What has changed?  How does the story of wrangling over the sodium content of American food merit space in the main news sections of the most influential media — even the front pages of the NY Times or LA Times?

1.  One answer is that health occupies much of the American conversation today.  A visitor from another planet watching our TV news shows or reading the main newspapers would have to be forgiven for thinking that Americans are dying from a multitude of irrepressible disease threats.  We can’t seem to stop talking about how to improve our health.

(In fact, as Michael Haines notes at the Economic History Association website, U.S. life expectancy almost doubled between 1850 and 1960, from 39.5 years to 70.7 years; since then it has increased slowly, and is now estimated to be about 78.2 years.  In other words, health wasn’t a matter of news much during the time when longevity was improving dramatically, in the late 19th century and first half of the 20th.  By the time health became a cultural preoccupation, the majority of Americans were living well past middle age.)

2.  Another answer, perhaps more important is that when we talk about health today we mean personal responsibility.

When I began studying epidemiology, in the late 1970s, public health essentially meant disease control.  Yes, lip service was paid to so-called health promotion — much was made of the World Health Organization’s definition of health, promulgated in 1946:

Health is a state of complete physical, mental and social well-being and not merely the absence of disease or infirmity.

But no metric for complete well-being was widely recognized.  And the usual epidemiologic measures of incidence and mortality rates, life expectancy, and so forth seemed to work just fine as ways of understanding why some groups of people lived longer and more capable lives, while others lived miserably and died young.

Sometime since then, the health sector, including public health, has turned to individual responsibility as the key to well-being.

If each of us is responsible for his or her own health, then it’s our own fault if we get sick.  Naturally, advice abounds:  buckle up, use a condom, eat less fat, know your cholesterol level, wash your hands, use mosquito repellent containing DEET, wear sunblock, eat fresh fruit and vegetables every day, lower your stress.
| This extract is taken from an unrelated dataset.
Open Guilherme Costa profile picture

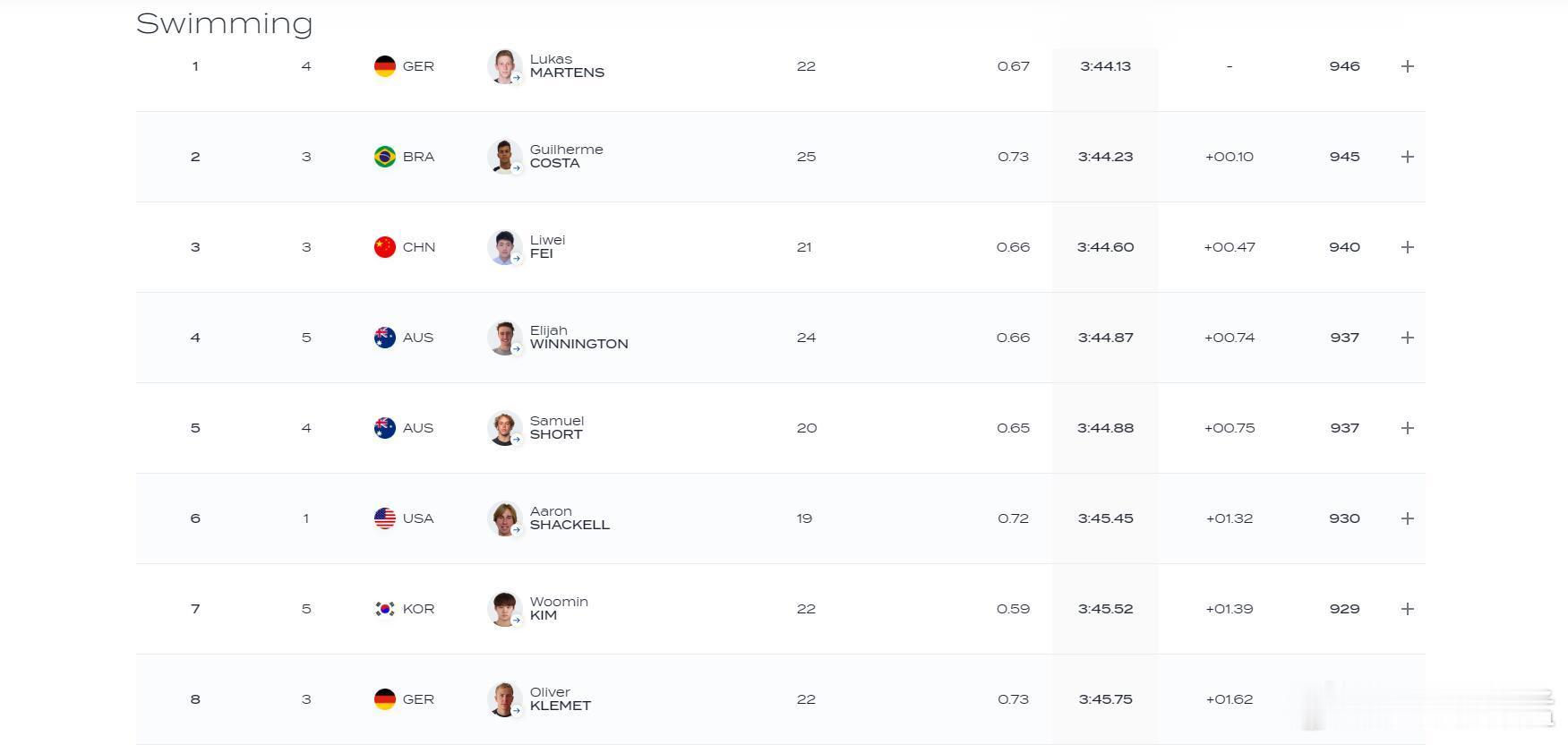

The advice adds up to this:  know your limits.  Federally sponsored research tells us that self-control is ontagious.

The personal-responsibility view of health says, “control your appetites.”
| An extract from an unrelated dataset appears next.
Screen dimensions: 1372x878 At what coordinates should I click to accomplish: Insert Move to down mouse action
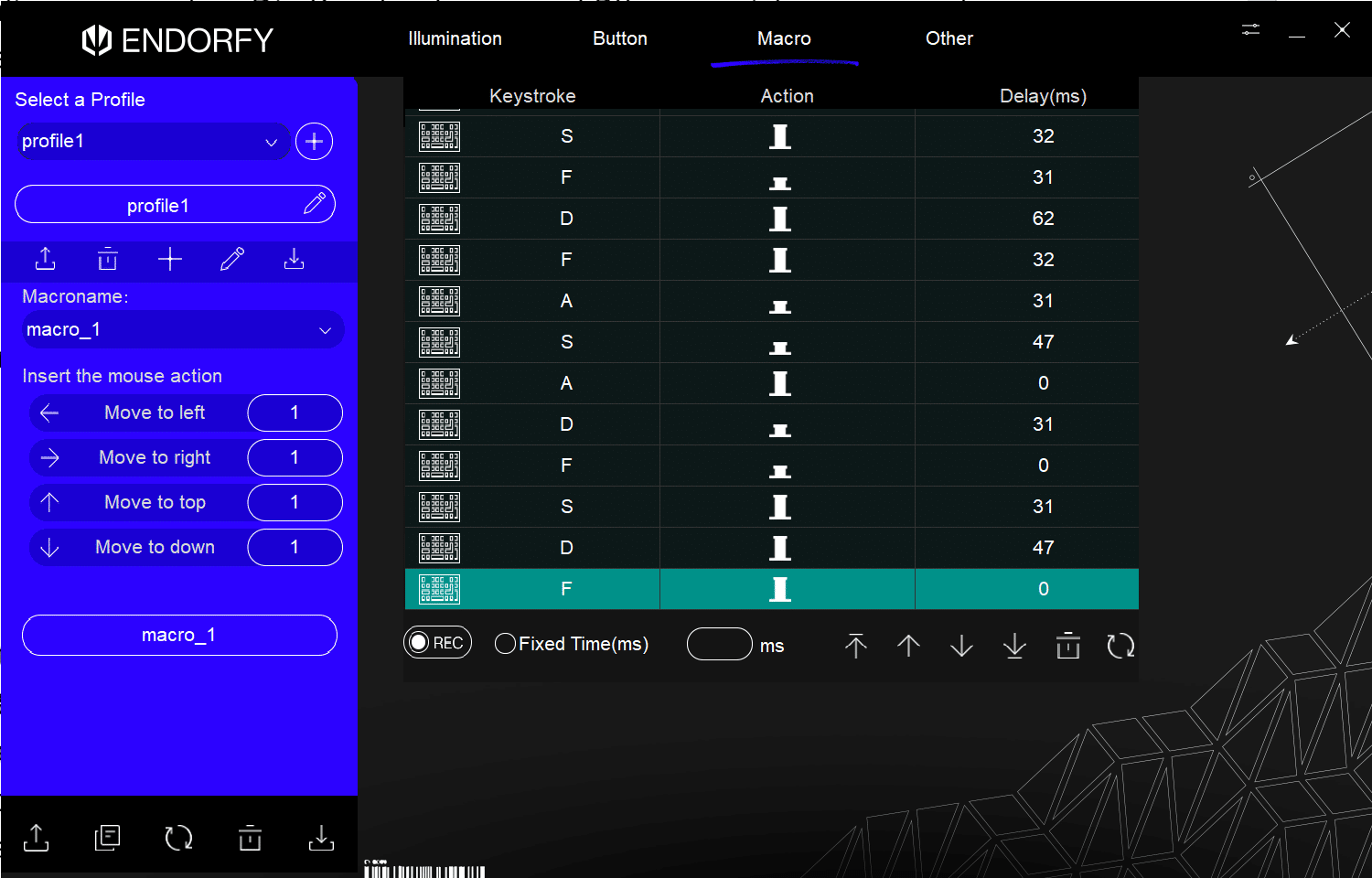[x=139, y=548]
3.  But let’s think about another change:  more people are concerned about the American diet.  As noted last week, the food movement has given us ways to think about eating that go beyond the tiresome story of obesity and hypertension — Beyond Fat and Salt, you could say.

Of course, the main media outlets still tell the food story in Fat-and-Salt language, as the news articles in the NY Times, LA Times, and others show.  It’s the food industry vs. the foodies, or the food industry vs. public health, or the food industry and public health vs. appetites — anyway, somebody against somebody in the name of health.

The media aren’t quite past obesity and hypertension yet.  But as the culture moves beyond obsessive self-inspection in the name of health, no doubt media will, too.